*WORKING DATA*
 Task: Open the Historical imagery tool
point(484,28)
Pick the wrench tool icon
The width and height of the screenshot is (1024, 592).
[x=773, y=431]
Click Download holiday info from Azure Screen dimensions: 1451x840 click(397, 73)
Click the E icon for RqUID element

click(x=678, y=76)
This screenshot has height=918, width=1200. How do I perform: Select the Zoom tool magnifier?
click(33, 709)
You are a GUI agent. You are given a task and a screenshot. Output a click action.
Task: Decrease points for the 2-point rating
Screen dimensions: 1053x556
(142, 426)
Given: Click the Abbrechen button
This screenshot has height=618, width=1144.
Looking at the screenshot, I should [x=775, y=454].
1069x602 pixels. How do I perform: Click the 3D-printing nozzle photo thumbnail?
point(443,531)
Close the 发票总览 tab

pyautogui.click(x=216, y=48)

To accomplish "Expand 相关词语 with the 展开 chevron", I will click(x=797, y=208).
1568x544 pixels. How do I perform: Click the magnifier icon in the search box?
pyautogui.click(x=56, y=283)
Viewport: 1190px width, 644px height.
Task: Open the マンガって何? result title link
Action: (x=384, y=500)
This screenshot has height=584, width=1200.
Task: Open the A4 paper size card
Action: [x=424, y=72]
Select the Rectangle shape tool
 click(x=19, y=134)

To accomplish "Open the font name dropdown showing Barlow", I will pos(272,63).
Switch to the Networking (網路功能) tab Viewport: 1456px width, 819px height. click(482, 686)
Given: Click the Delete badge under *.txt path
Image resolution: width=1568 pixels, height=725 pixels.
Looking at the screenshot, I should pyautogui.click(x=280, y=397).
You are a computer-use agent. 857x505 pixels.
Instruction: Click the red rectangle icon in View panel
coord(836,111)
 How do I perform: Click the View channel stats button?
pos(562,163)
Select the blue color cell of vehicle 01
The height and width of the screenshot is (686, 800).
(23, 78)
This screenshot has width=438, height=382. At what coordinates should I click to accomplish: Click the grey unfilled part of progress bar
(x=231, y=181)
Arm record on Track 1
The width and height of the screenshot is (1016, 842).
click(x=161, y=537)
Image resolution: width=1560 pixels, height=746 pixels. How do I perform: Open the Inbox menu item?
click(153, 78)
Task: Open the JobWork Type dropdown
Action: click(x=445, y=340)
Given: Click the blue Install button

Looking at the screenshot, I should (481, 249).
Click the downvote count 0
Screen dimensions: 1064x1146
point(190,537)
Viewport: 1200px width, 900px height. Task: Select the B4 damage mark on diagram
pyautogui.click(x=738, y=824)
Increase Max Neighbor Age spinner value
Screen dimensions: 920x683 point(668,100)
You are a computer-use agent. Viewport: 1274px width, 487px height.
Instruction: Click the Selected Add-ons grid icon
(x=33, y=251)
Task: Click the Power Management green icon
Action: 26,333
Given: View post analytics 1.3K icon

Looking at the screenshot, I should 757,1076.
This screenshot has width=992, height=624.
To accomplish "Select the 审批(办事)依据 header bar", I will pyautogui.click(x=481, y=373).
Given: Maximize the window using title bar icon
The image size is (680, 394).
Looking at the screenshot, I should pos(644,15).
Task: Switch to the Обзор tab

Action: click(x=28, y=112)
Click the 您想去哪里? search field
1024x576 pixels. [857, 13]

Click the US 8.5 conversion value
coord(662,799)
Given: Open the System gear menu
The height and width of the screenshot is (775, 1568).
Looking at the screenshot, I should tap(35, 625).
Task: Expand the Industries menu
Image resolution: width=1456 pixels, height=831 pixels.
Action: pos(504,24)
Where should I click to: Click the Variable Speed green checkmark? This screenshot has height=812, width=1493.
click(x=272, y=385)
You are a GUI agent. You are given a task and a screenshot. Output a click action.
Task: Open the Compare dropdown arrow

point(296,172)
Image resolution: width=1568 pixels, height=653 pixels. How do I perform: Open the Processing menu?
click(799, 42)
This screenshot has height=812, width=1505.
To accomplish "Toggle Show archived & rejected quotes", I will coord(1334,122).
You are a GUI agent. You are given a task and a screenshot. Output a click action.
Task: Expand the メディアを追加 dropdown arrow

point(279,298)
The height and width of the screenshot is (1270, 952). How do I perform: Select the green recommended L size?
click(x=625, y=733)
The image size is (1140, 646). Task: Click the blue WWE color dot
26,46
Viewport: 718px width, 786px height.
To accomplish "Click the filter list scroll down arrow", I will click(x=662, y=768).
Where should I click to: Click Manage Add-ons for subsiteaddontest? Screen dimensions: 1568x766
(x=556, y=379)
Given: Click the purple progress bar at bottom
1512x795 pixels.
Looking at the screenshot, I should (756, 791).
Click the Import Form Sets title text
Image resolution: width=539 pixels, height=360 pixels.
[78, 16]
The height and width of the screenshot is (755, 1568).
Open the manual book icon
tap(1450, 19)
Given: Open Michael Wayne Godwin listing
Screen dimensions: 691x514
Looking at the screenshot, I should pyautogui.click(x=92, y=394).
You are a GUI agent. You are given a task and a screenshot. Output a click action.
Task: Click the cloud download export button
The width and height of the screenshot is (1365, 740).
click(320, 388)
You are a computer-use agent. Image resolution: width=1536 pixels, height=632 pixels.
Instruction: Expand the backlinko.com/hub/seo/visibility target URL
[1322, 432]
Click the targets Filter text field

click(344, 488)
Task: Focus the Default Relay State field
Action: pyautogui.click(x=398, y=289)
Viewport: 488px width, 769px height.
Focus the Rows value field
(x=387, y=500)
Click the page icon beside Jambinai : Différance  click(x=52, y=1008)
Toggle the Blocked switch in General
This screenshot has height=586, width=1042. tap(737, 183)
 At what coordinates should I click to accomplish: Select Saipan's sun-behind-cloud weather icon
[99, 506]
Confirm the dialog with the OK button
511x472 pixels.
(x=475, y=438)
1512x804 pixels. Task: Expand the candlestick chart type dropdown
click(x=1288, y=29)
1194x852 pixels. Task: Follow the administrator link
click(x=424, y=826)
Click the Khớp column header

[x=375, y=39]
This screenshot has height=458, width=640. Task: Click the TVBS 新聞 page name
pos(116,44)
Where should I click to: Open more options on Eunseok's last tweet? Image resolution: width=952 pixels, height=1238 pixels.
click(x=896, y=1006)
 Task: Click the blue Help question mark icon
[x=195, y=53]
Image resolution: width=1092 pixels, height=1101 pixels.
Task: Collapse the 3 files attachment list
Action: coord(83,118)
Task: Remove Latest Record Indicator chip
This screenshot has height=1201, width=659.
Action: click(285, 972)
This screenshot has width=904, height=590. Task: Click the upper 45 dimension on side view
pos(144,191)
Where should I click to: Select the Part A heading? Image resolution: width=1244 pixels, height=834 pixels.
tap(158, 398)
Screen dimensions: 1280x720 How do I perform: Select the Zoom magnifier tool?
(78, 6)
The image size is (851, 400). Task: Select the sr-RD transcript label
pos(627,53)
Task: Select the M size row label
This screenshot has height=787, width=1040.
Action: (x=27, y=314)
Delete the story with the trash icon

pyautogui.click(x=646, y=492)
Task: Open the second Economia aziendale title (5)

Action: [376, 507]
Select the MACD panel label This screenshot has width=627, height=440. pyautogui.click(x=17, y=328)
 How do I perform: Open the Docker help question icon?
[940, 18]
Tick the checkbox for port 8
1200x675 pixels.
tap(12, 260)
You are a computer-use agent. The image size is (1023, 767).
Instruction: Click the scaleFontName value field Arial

*WORK INSTRUCTION*
Produce an exact copy of every entry above.

*RESPONSE TO THE TASK*
 Task: Open the Historical imagery tool
point(484,28)
Pick the wrench tool icon
The width and height of the screenshot is (1024, 592).
[x=773, y=431]
Click Download holiday info from Azure Screen dimensions: 1451x840 click(397, 73)
Click the E icon for RqUID element

click(x=678, y=76)
This screenshot has height=918, width=1200. How do I perform: Select the Zoom tool magnifier?
click(33, 709)
You are a GUI agent. You are given a task and a screenshot. Output a click action.
Task: Decrease points for the 2-point rating
Screen dimensions: 1053x556
(142, 426)
Given: Click the Abbrechen button
This screenshot has height=618, width=1144.
Looking at the screenshot, I should [x=775, y=454].
1069x602 pixels. How do I perform: Click the 3D-printing nozzle photo thumbnail?
point(443,531)
Close the 发票总览 tab

pyautogui.click(x=216, y=48)

To accomplish "Expand 相关词语 with the 展开 chevron", I will click(x=797, y=208).
1568x544 pixels. How do I perform: Click the magnifier icon in the search box?
pyautogui.click(x=56, y=283)
Viewport: 1190px width, 644px height.
Task: Open the マンガって何? result title link
Action: (x=384, y=500)
This screenshot has height=584, width=1200.
Task: Open the A4 paper size card
Action: [x=424, y=72]
Select the Rectangle shape tool
 click(x=19, y=134)

To accomplish "Open the font name dropdown showing Barlow", I will pos(272,63).
Switch to the Networking (網路功能) tab Viewport: 1456px width, 819px height. click(482, 686)
Given: Click the Delete badge under *.txt path
Image resolution: width=1568 pixels, height=725 pixels.
Looking at the screenshot, I should pyautogui.click(x=280, y=397).
You are a computer-use agent. 857x505 pixels.
Instruction: Click the red rectangle icon in View panel
coord(836,111)
 How do I perform: Click the View channel stats button?
pos(562,163)
Select the blue color cell of vehicle 01
The height and width of the screenshot is (686, 800).
(23, 78)
This screenshot has width=438, height=382. At what coordinates should I click to accomplish: Click the grey unfilled part of progress bar
(x=231, y=181)
Arm record on Track 1
The width and height of the screenshot is (1016, 842).
click(x=161, y=537)
Image resolution: width=1560 pixels, height=746 pixels. How do I perform: Open the Inbox menu item?
click(153, 78)
Task: Open the JobWork Type dropdown
Action: click(x=445, y=340)
Given: Click the blue Install button

Looking at the screenshot, I should (481, 249).
Click the downvote count 0
Screen dimensions: 1064x1146
point(190,537)
Viewport: 1200px width, 900px height. Task: Select the B4 damage mark on diagram
pyautogui.click(x=738, y=824)
Increase Max Neighbor Age spinner value
Screen dimensions: 920x683 point(668,100)
You are a computer-use agent. Viewport: 1274px width, 487px height.
Instruction: Click the Selected Add-ons grid icon
(x=33, y=251)
Task: Click the Power Management green icon
Action: 26,333
Given: View post analytics 1.3K icon

Looking at the screenshot, I should 757,1076.
This screenshot has width=992, height=624.
To accomplish "Select the 审批(办事)依据 header bar", I will pyautogui.click(x=481, y=373).
Given: Maximize the window using title bar icon
The image size is (680, 394).
Looking at the screenshot, I should pos(644,15).
Task: Switch to the Обзор tab

Action: click(x=28, y=112)
Click the 您想去哪里? search field
1024x576 pixels. [857, 13]

Click the US 8.5 conversion value
coord(662,799)
Given: Open the System gear menu
The height and width of the screenshot is (775, 1568).
Looking at the screenshot, I should tap(35, 625).
Task: Expand the Industries menu
Image resolution: width=1456 pixels, height=831 pixels.
Action: pos(504,24)
Where should I click to: Click the Variable Speed green checkmark? This screenshot has height=812, width=1493.
click(x=272, y=385)
You are a GUI agent. You are given a task and a screenshot. Output a click action.
Task: Open the Compare dropdown arrow

point(296,172)
Image resolution: width=1568 pixels, height=653 pixels. How do I perform: Open the Processing menu?
click(799, 42)
This screenshot has height=812, width=1505.
To accomplish "Toggle Show archived & rejected quotes", I will coord(1334,122).
You are a GUI agent. You are given a task and a screenshot. Output a click action.
Task: Expand the メディアを追加 dropdown arrow

point(279,298)
The height and width of the screenshot is (1270, 952). How do I perform: Select the green recommended L size?
click(x=625, y=733)
The image size is (1140, 646). Task: Click the blue WWE color dot
26,46
Viewport: 718px width, 786px height.
To accomplish "Click the filter list scroll down arrow", I will click(x=662, y=768).
Where should I click to: Click Manage Add-ons for subsiteaddontest? Screen dimensions: 1568x766
(x=556, y=379)
Given: Click the purple progress bar at bottom
1512x795 pixels.
Looking at the screenshot, I should (756, 791).
Click the Import Form Sets title text
Image resolution: width=539 pixels, height=360 pixels.
[78, 16]
The height and width of the screenshot is (755, 1568).
Open the manual book icon
tap(1450, 19)
Given: Open Michael Wayne Godwin listing
Screen dimensions: 691x514
Looking at the screenshot, I should pyautogui.click(x=92, y=394).
You are a GUI agent. You are given a task and a screenshot. Output a click action.
Task: Click the cloud download export button
The width and height of the screenshot is (1365, 740).
click(320, 388)
You are a computer-use agent. Image resolution: width=1536 pixels, height=632 pixels.
Instruction: Expand the backlinko.com/hub/seo/visibility target URL
[1322, 432]
Click the targets Filter text field

click(344, 488)
Task: Focus the Default Relay State field
Action: pyautogui.click(x=398, y=289)
Viewport: 488px width, 769px height.
Focus the Rows value field
(x=387, y=500)
Click the page icon beside Jambinai : Différance  click(x=52, y=1008)
Toggle the Blocked switch in General
This screenshot has height=586, width=1042. tap(737, 183)
 At what coordinates should I click to accomplish: Select Saipan's sun-behind-cloud weather icon
[99, 506]
Confirm the dialog with the OK button
511x472 pixels.
(x=475, y=438)
1512x804 pixels. Task: Expand the candlestick chart type dropdown
click(x=1288, y=29)
1194x852 pixels. Task: Follow the administrator link
click(x=424, y=826)
Click the Khớp column header

[x=375, y=39]
This screenshot has height=458, width=640. Task: Click the TVBS 新聞 page name
pos(116,44)
Where should I click to: Open more options on Eunseok's last tweet? Image resolution: width=952 pixels, height=1238 pixels.
click(x=896, y=1006)
 Task: Click the blue Help question mark icon
[x=195, y=53]
Image resolution: width=1092 pixels, height=1101 pixels.
Task: Collapse the 3 files attachment list
Action: coord(83,118)
Task: Remove Latest Record Indicator chip
This screenshot has height=1201, width=659.
Action: click(285, 972)
This screenshot has width=904, height=590. Task: Click the upper 45 dimension on side view
pos(144,191)
Where should I click to: Select the Part A heading? Image resolution: width=1244 pixels, height=834 pixels.
tap(158, 398)
Screen dimensions: 1280x720 How do I perform: Select the Zoom magnifier tool?
(78, 6)
The image size is (851, 400). Task: Select the sr-RD transcript label
pos(627,53)
Task: Select the M size row label
This screenshot has height=787, width=1040.
Action: (x=27, y=314)
Delete the story with the trash icon

pyautogui.click(x=646, y=492)
Task: Open the second Economia aziendale title (5)

Action: [376, 507]
Select the MACD panel label This screenshot has width=627, height=440. pyautogui.click(x=17, y=328)
 How do I perform: Open the Docker help question icon?
[940, 18]
Tick the checkbox for port 8
1200x675 pixels.
tap(12, 260)
You are a computer-use agent. The image size is (1023, 767).
Instruction: Click the scaleFontName value field Arial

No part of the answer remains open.